YOUR INSTRUCTIONS —
Give again, word for word, the line holding "Open the Tilix session sidebar icon" and every line after it through the end of the data below. Omit pictures.

RECORDED DATA —
----------------
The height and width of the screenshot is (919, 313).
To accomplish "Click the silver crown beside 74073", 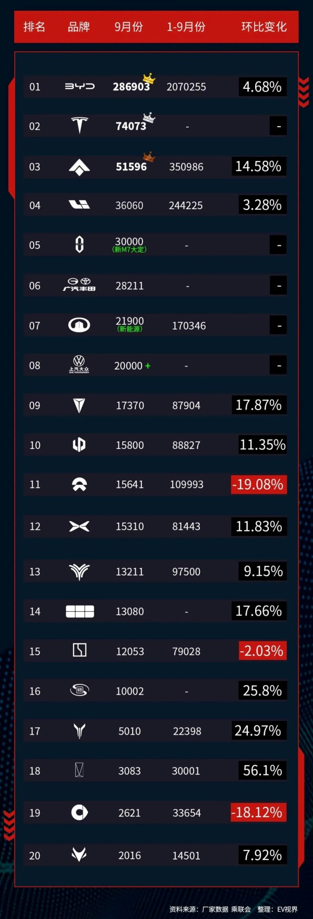I will (149, 118).
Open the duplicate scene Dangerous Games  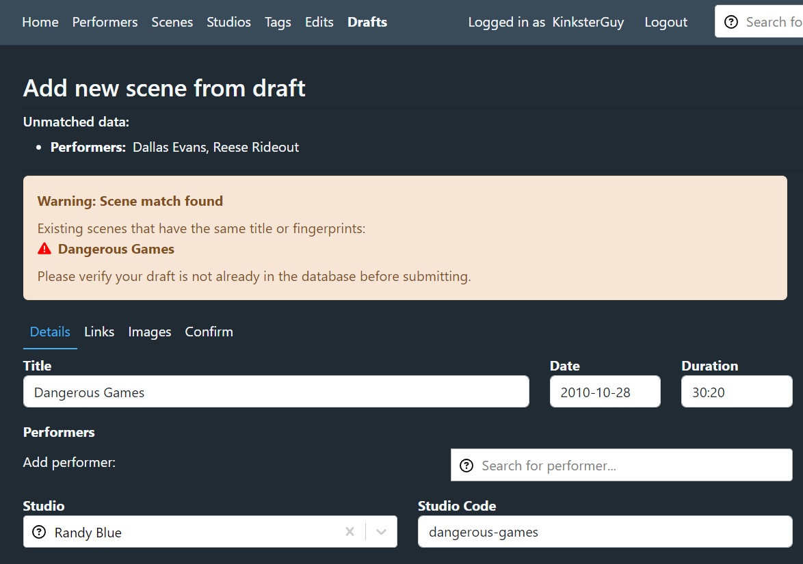116,249
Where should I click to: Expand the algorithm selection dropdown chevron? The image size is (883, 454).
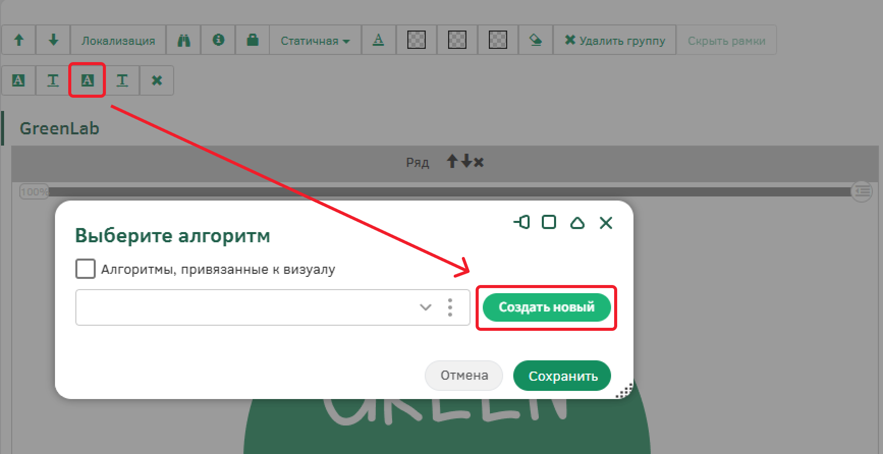425,307
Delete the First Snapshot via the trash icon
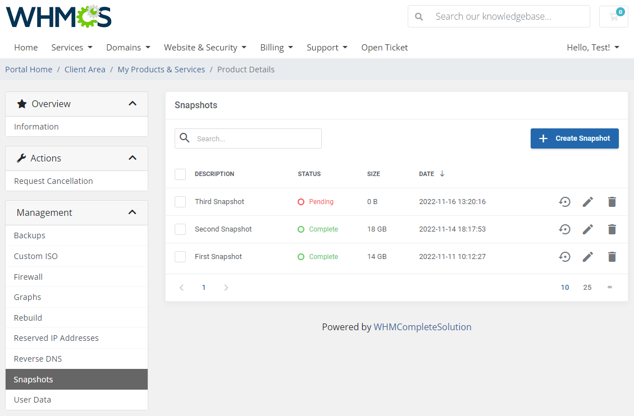Viewport: 634px width, 416px height. 612,256
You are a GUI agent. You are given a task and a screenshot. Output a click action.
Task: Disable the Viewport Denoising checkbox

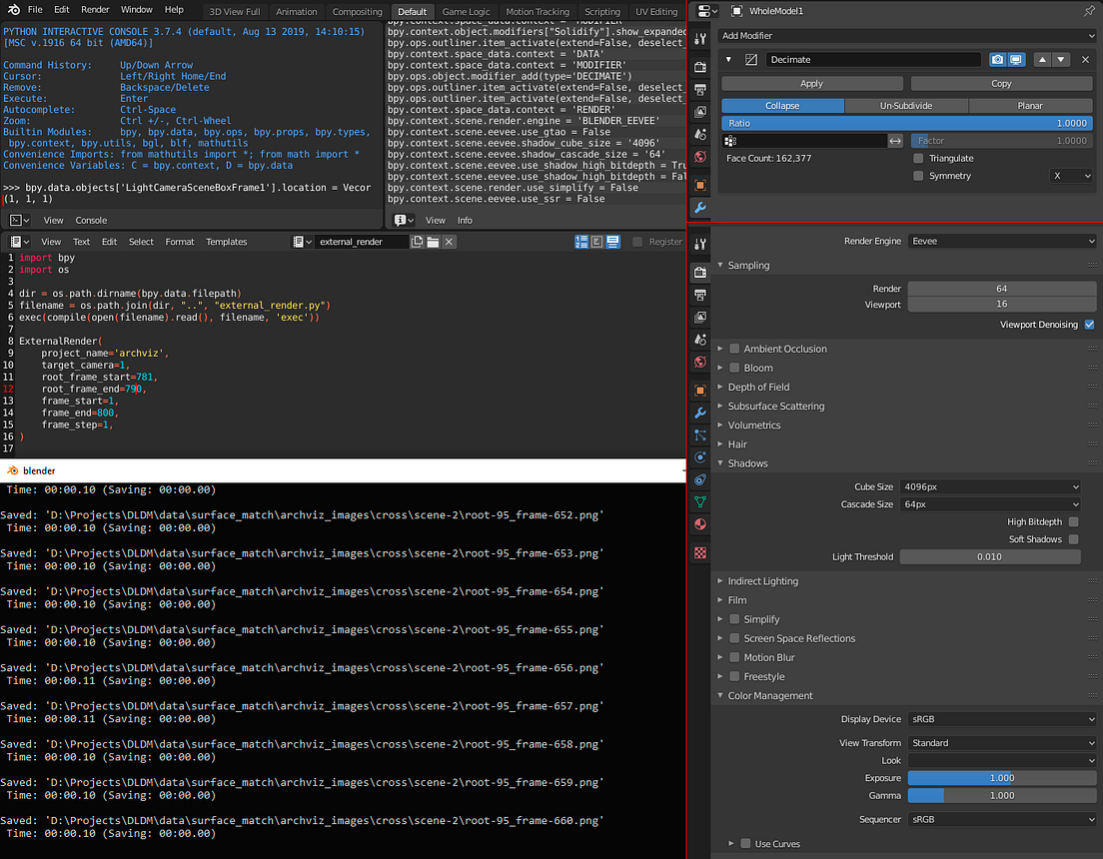point(1090,325)

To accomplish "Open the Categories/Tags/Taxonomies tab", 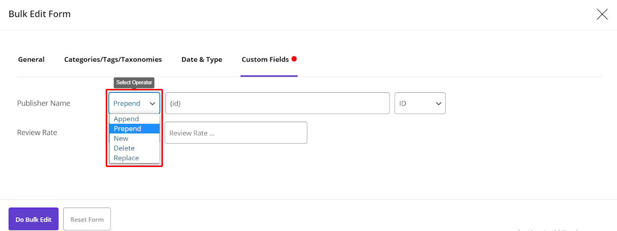I will (x=113, y=60).
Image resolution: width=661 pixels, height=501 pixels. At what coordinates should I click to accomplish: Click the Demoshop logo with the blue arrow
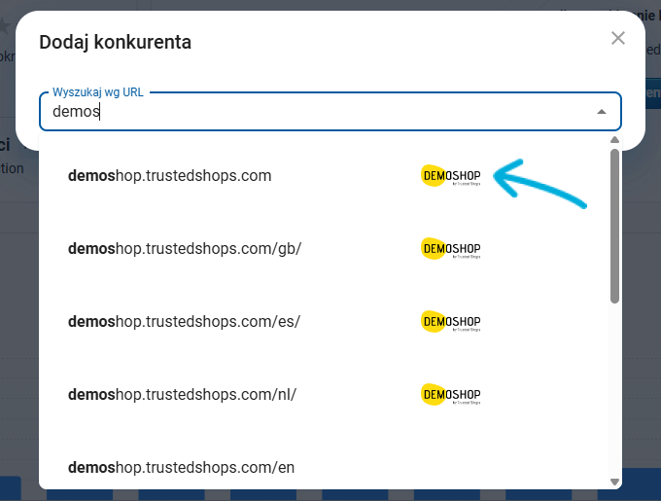[450, 176]
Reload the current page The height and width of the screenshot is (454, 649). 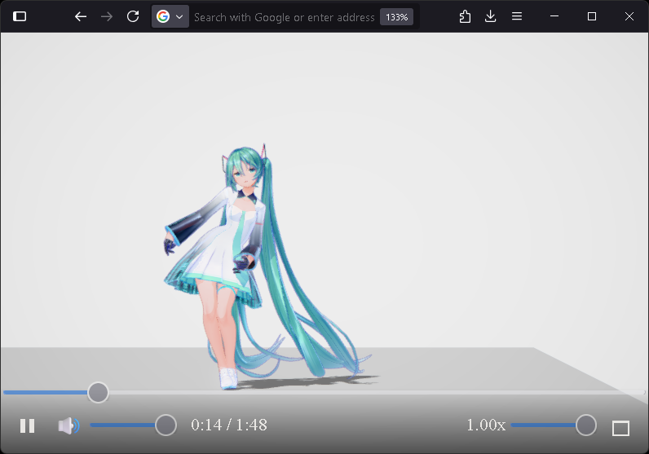[x=133, y=16]
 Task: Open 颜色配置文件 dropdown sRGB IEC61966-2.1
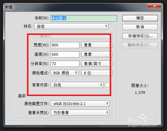(x=80, y=104)
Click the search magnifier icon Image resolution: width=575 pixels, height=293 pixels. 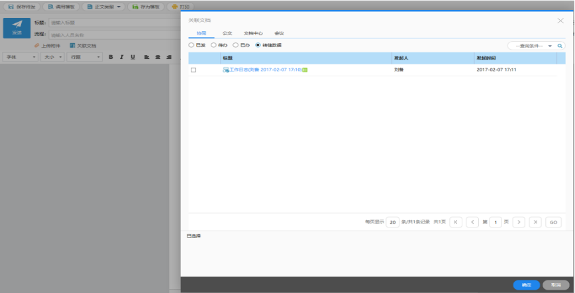tap(560, 46)

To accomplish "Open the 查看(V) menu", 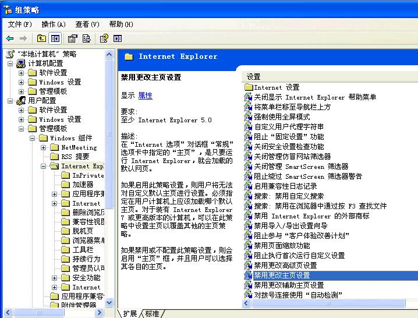I will coord(87,24).
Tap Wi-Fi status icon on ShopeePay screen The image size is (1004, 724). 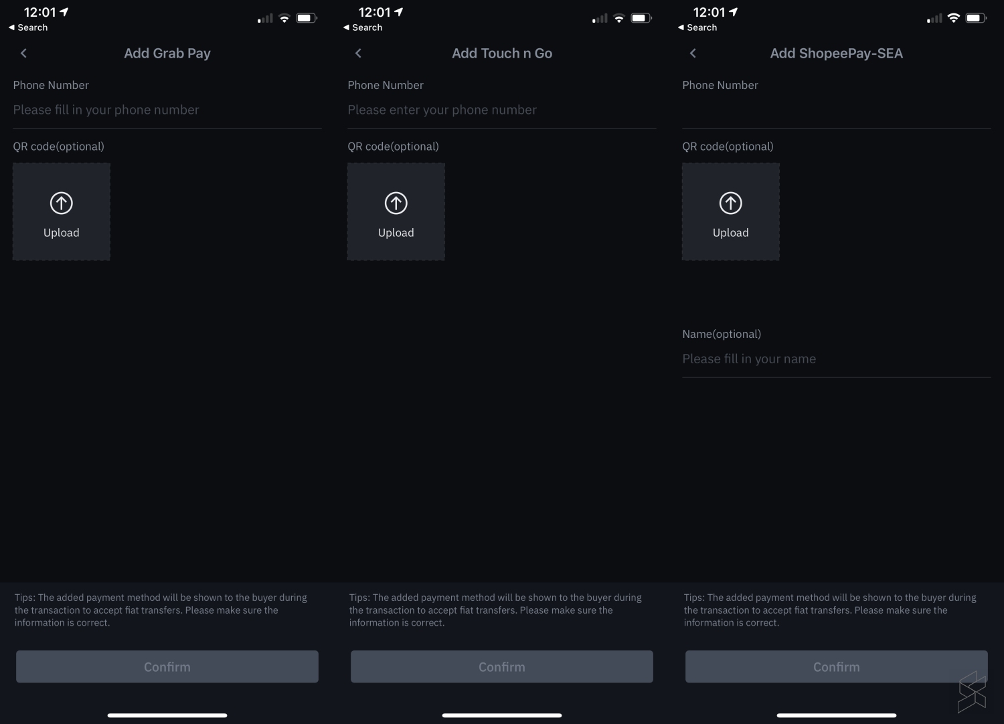point(954,18)
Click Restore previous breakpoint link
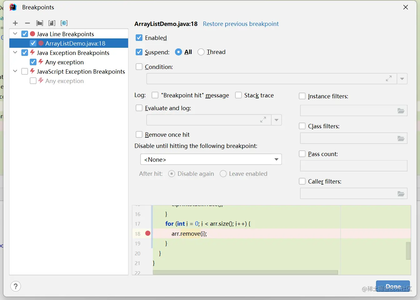 241,24
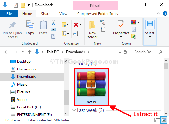The width and height of the screenshot is (169, 124).
Task: Click the Search Downloads field
Action: click(148, 52)
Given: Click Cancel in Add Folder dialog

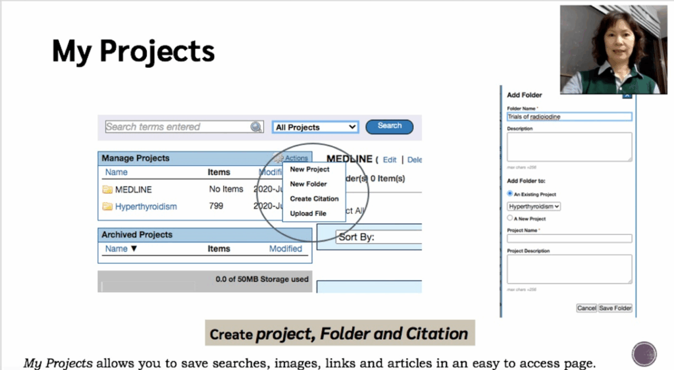Looking at the screenshot, I should 586,308.
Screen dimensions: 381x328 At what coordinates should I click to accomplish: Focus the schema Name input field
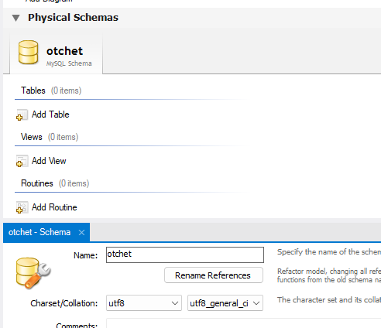pyautogui.click(x=185, y=255)
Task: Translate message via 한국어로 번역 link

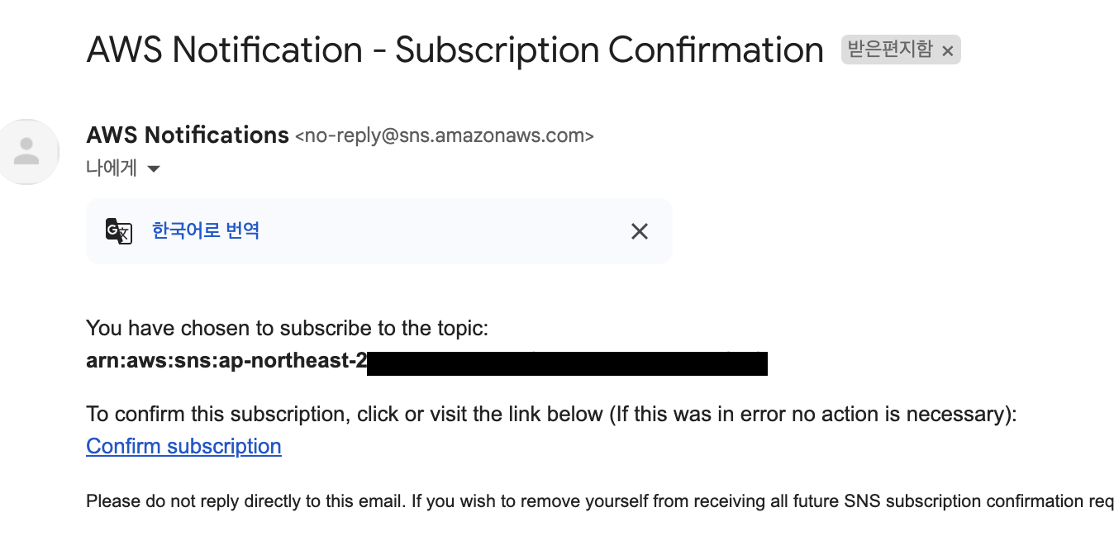Action: pos(206,230)
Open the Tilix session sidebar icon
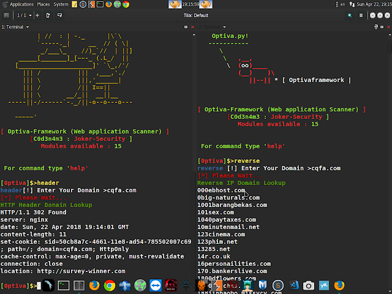The width and height of the screenshot is (392, 294). click(x=7, y=15)
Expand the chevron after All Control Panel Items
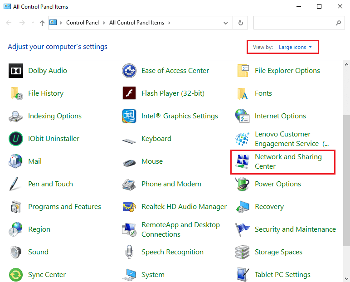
----------------
SOLUTION TO THE EXERCISE —
Open the Tilix session sidebar icon
The width and height of the screenshot is (392, 294). click(x=7, y=15)
Expand the chevron after All Control Panel Items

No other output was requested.